▶ **Goal of the exercise**
Every record, from first to last, should be written out again exactly.

▶ **Dataset extract**
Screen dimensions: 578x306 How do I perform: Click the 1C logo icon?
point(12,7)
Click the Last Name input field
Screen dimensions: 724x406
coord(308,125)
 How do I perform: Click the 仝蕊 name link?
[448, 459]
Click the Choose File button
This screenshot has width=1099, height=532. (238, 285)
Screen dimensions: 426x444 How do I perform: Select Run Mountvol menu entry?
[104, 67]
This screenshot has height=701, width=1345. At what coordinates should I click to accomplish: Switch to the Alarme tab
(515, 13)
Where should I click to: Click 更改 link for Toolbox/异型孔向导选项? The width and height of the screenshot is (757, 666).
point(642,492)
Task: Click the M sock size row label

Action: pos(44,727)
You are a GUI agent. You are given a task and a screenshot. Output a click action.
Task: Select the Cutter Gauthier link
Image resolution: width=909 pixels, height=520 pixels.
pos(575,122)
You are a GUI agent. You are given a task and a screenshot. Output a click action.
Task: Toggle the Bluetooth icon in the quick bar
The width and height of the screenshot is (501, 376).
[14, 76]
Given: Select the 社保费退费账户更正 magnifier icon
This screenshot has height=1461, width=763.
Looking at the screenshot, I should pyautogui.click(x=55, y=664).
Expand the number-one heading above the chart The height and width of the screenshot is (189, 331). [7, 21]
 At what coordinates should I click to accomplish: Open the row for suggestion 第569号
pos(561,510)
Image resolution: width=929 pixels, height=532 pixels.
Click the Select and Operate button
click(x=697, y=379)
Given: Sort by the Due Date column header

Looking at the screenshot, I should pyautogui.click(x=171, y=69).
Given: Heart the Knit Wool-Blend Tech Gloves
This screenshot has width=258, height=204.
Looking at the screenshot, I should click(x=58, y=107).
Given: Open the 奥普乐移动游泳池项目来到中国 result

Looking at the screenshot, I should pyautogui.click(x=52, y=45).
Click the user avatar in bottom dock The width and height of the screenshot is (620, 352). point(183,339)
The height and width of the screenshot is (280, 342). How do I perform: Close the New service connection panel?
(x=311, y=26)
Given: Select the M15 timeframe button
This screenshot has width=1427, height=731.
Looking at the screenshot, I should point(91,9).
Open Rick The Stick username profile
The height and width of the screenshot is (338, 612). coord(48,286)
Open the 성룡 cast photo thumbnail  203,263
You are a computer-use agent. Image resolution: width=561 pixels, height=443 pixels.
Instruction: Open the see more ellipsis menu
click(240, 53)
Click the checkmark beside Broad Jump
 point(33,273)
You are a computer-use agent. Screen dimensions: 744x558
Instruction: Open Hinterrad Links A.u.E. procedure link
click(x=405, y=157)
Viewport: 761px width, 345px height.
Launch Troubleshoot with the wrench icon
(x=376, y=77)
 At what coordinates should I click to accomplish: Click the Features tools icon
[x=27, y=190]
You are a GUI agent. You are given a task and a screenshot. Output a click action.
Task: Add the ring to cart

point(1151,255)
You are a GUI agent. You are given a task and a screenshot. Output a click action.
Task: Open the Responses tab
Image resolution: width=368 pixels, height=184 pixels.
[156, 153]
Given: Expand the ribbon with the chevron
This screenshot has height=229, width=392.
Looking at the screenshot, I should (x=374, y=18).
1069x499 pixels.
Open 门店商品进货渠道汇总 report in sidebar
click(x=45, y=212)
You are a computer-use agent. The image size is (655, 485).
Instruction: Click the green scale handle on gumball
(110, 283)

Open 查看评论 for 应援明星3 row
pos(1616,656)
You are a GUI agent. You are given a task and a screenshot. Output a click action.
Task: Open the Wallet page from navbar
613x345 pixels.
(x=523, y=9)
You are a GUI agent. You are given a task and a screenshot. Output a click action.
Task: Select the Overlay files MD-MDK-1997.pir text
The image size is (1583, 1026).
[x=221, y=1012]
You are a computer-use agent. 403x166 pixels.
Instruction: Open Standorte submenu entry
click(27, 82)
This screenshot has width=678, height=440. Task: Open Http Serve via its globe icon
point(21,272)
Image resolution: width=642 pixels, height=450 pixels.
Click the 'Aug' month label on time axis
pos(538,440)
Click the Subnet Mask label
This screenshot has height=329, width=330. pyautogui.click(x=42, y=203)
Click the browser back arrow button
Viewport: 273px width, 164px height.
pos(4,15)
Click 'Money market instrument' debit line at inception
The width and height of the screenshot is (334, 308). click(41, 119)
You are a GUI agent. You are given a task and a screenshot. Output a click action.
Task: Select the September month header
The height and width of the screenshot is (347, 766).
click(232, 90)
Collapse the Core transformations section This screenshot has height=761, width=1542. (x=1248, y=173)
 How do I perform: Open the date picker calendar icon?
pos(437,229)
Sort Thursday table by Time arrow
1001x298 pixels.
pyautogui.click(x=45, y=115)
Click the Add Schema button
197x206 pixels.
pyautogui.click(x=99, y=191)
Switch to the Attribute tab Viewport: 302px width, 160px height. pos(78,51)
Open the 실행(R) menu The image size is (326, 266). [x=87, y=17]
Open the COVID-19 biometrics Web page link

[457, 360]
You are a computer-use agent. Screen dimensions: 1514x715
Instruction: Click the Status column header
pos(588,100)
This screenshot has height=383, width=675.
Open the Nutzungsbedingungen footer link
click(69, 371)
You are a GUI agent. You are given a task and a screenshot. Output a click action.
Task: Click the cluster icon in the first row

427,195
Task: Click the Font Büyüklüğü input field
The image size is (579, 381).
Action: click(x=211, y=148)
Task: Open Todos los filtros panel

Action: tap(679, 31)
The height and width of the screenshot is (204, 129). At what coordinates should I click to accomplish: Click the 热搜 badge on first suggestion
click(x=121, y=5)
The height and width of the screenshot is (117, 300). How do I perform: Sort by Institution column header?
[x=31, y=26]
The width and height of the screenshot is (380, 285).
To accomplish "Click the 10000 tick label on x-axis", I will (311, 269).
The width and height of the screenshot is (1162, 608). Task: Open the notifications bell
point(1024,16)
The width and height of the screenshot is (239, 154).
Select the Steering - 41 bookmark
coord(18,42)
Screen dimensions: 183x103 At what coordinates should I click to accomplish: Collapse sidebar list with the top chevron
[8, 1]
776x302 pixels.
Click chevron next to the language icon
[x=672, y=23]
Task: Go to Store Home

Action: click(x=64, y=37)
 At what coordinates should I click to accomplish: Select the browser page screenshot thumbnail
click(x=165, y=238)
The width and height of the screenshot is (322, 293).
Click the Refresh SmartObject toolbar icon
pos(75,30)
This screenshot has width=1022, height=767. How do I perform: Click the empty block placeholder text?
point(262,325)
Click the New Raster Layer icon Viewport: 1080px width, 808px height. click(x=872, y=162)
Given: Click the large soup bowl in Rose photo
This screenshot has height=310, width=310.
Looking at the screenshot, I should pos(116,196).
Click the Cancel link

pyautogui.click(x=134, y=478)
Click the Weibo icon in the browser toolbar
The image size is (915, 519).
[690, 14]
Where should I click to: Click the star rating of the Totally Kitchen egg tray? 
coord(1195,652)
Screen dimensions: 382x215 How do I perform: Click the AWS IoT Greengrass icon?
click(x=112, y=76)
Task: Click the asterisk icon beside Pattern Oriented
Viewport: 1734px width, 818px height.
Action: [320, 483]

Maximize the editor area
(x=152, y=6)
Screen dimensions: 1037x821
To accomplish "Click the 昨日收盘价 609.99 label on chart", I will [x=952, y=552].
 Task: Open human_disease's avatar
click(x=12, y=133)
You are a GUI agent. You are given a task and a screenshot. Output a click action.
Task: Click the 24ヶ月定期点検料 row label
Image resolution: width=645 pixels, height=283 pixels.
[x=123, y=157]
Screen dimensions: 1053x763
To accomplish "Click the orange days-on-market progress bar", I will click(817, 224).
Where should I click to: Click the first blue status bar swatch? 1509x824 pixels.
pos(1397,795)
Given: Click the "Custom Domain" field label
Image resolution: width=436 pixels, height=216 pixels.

▶ **Expected answer**
Screen dimensions: 578x306 How do I perform: Click the 1C logo icon?
point(12,7)
Click the Last Name input field
Screen dimensions: 724x406
coord(308,125)
 How do I perform: Click the 仝蕊 name link?
[448, 459]
Click the Choose File button
This screenshot has width=1099, height=532. (238, 285)
Screen dimensions: 426x444 How do I perform: Select Run Mountvol menu entry?
[104, 67]
This screenshot has height=701, width=1345. At what coordinates should I click to accomplish: Switch to the Alarme tab
(515, 13)
Where should I click to: Click 更改 link for Toolbox/异型孔向导选项? The width and height of the screenshot is (757, 666).
point(642,492)
Task: Click the M sock size row label

Action: pos(44,727)
You are a GUI agent. You are given a task and a screenshot. Output a click action.
Task: Select the Cutter Gauthier link
Image resolution: width=909 pixels, height=520 pixels.
pos(575,122)
You are a GUI agent. You are given a task and a screenshot. Output a click action.
Task: Toggle the Bluetooth icon in the quick bar
The width and height of the screenshot is (501, 376).
[14, 76]
Given: Select the 社保费退费账户更正 magnifier icon
This screenshot has height=1461, width=763.
Looking at the screenshot, I should pyautogui.click(x=55, y=664).
Expand the number-one heading above the chart The height and width of the screenshot is (189, 331). [7, 21]
 At what coordinates should I click to accomplish: Open the row for suggestion 第569号
pos(561,510)
Image resolution: width=929 pixels, height=532 pixels.
Click the Select and Operate button
click(x=697, y=379)
Given: Sort by the Due Date column header

Looking at the screenshot, I should pyautogui.click(x=171, y=69).
Given: Heart the Knit Wool-Blend Tech Gloves
This screenshot has width=258, height=204.
Looking at the screenshot, I should click(x=58, y=107).
Given: Open the 奥普乐移动游泳池项目来到中国 result

Looking at the screenshot, I should pyautogui.click(x=52, y=45).
Click the user avatar in bottom dock The width and height of the screenshot is (620, 352). point(183,339)
The height and width of the screenshot is (280, 342). How do I perform: Close the New service connection panel?
(x=311, y=26)
Given: Select the M15 timeframe button
This screenshot has width=1427, height=731.
Looking at the screenshot, I should point(91,9).
Open Rick The Stick username profile
The height and width of the screenshot is (338, 612). coord(48,286)
Open the 성룡 cast photo thumbnail  203,263
You are a computer-use agent. Image resolution: width=561 pixels, height=443 pixels.
Instruction: Open the see more ellipsis menu
click(240, 53)
Click the checkmark beside Broad Jump
 point(33,273)
You are a computer-use agent. Screen dimensions: 744x558
Instruction: Open Hinterrad Links A.u.E. procedure link
click(x=405, y=157)
Viewport: 761px width, 345px height.
Launch Troubleshoot with the wrench icon
(x=376, y=77)
 At what coordinates should I click to accomplish: Click the Features tools icon
[x=27, y=190]
You are a GUI agent. You are given a task and a screenshot. Output a click action.
Task: Add the ring to cart

point(1151,255)
You are a GUI agent. You are given a task and a screenshot. Output a click action.
Task: Open the Responses tab
Image resolution: width=368 pixels, height=184 pixels.
[156, 153]
Given: Expand the ribbon with the chevron
This screenshot has height=229, width=392.
Looking at the screenshot, I should (x=374, y=18).
1069x499 pixels.
Open 门店商品进货渠道汇总 report in sidebar
click(x=45, y=212)
You are a computer-use agent. The image size is (655, 485).
Instruction: Click the green scale handle on gumball
(110, 283)

Open 查看评论 for 应援明星3 row
pos(1616,656)
You are a GUI agent. You are given a task and a screenshot. Output a click action.
Task: Open the Wallet page from navbar
613x345 pixels.
(x=523, y=9)
You are a GUI agent. You are given a task and a screenshot. Output a click action.
Task: Select the Overlay files MD-MDK-1997.pir text
The image size is (1583, 1026).
[x=221, y=1012]
You are a computer-use agent. 403x166 pixels.
Instruction: Open Standorte submenu entry
click(27, 82)
This screenshot has width=678, height=440. Task: Open Http Serve via its globe icon
point(21,272)
Image resolution: width=642 pixels, height=450 pixels.
Click the 'Aug' month label on time axis
pos(538,440)
Click the Subnet Mask label
This screenshot has height=329, width=330. pyautogui.click(x=42, y=203)
Click the browser back arrow button
Viewport: 273px width, 164px height.
pos(4,15)
Click 'Money market instrument' debit line at inception
The width and height of the screenshot is (334, 308). click(41, 119)
You are a GUI agent. You are given a task and a screenshot. Output a click action.
Task: Select the September month header
The height and width of the screenshot is (347, 766).
click(232, 90)
Collapse the Core transformations section This screenshot has height=761, width=1542. (x=1248, y=173)
 How do I perform: Open the date picker calendar icon?
pos(437,229)
Sort Thursday table by Time arrow
1001x298 pixels.
pyautogui.click(x=45, y=115)
Click the Add Schema button
197x206 pixels.
pyautogui.click(x=99, y=191)
Switch to the Attribute tab Viewport: 302px width, 160px height. pos(78,51)
Open the 실행(R) menu The image size is (326, 266). [x=87, y=17]
Open the COVID-19 biometrics Web page link

[457, 360]
You are a computer-use agent. Screen dimensions: 1514x715
Instruction: Click the Status column header
pos(588,100)
This screenshot has height=383, width=675.
Open the Nutzungsbedingungen footer link
click(69, 371)
You are a GUI agent. You are given a task and a screenshot. Output a click action.
Task: Click the cluster icon in the first row

427,195
Task: Click the Font Büyüklüğü input field
The image size is (579, 381).
Action: click(x=211, y=148)
Task: Open Todos los filtros panel

Action: tap(679, 31)
The height and width of the screenshot is (204, 129). At what coordinates should I click to accomplish: Click the 热搜 badge on first suggestion
click(x=121, y=5)
The height and width of the screenshot is (117, 300). How do I perform: Sort by Institution column header?
[x=31, y=26]
The width and height of the screenshot is (380, 285).
To accomplish "Click the 10000 tick label on x-axis", I will (311, 269).
The width and height of the screenshot is (1162, 608). Task: Open the notifications bell
point(1024,16)
The width and height of the screenshot is (239, 154).
Select the Steering - 41 bookmark
coord(18,42)
Screen dimensions: 183x103 At what coordinates should I click to accomplish: Collapse sidebar list with the top chevron
[8, 1]
776x302 pixels.
Click chevron next to the language icon
[x=672, y=23]
Task: Go to Store Home

Action: click(x=64, y=37)
 At what coordinates should I click to accomplish: Select the browser page screenshot thumbnail
click(x=165, y=238)
The width and height of the screenshot is (322, 293).
Click the Refresh SmartObject toolbar icon
pos(75,30)
This screenshot has width=1022, height=767. How do I perform: Click the empty block placeholder text?
point(262,325)
Click the New Raster Layer icon Viewport: 1080px width, 808px height. click(x=872, y=162)
Given: Click the large soup bowl in Rose photo
This screenshot has height=310, width=310.
Looking at the screenshot, I should pos(116,196).
Click the Cancel link

pyautogui.click(x=134, y=478)
Click the Weibo icon in the browser toolbar
The image size is (915, 519).
[690, 14]
Where should I click to: Click the star rating of the Totally Kitchen egg tray? 
coord(1195,652)
Screen dimensions: 382x215 How do I perform: Click the AWS IoT Greengrass icon?
click(x=112, y=76)
Task: Click the asterisk icon beside Pattern Oriented
Viewport: 1734px width, 818px height.
Action: [320, 483]

Maximize the editor area
(x=152, y=6)
Screen dimensions: 1037x821
To accomplish "Click the 昨日收盘价 609.99 label on chart", I will [x=952, y=552].
 Task: Open human_disease's avatar
click(x=12, y=133)
You are a GUI agent. You are given a task and a screenshot. Output a click action.
Task: Click the 24ヶ月定期点検料 row label
Image resolution: width=645 pixels, height=283 pixels.
[x=123, y=157]
Screen dimensions: 1053x763
To accomplish "Click the orange days-on-market progress bar", I will click(817, 224).
Where should I click to: Click the first blue status bar swatch? 1509x824 pixels.
pos(1397,795)
Given: Click the "Custom Domain" field label
Image resolution: width=436 pixels, height=216 pixels.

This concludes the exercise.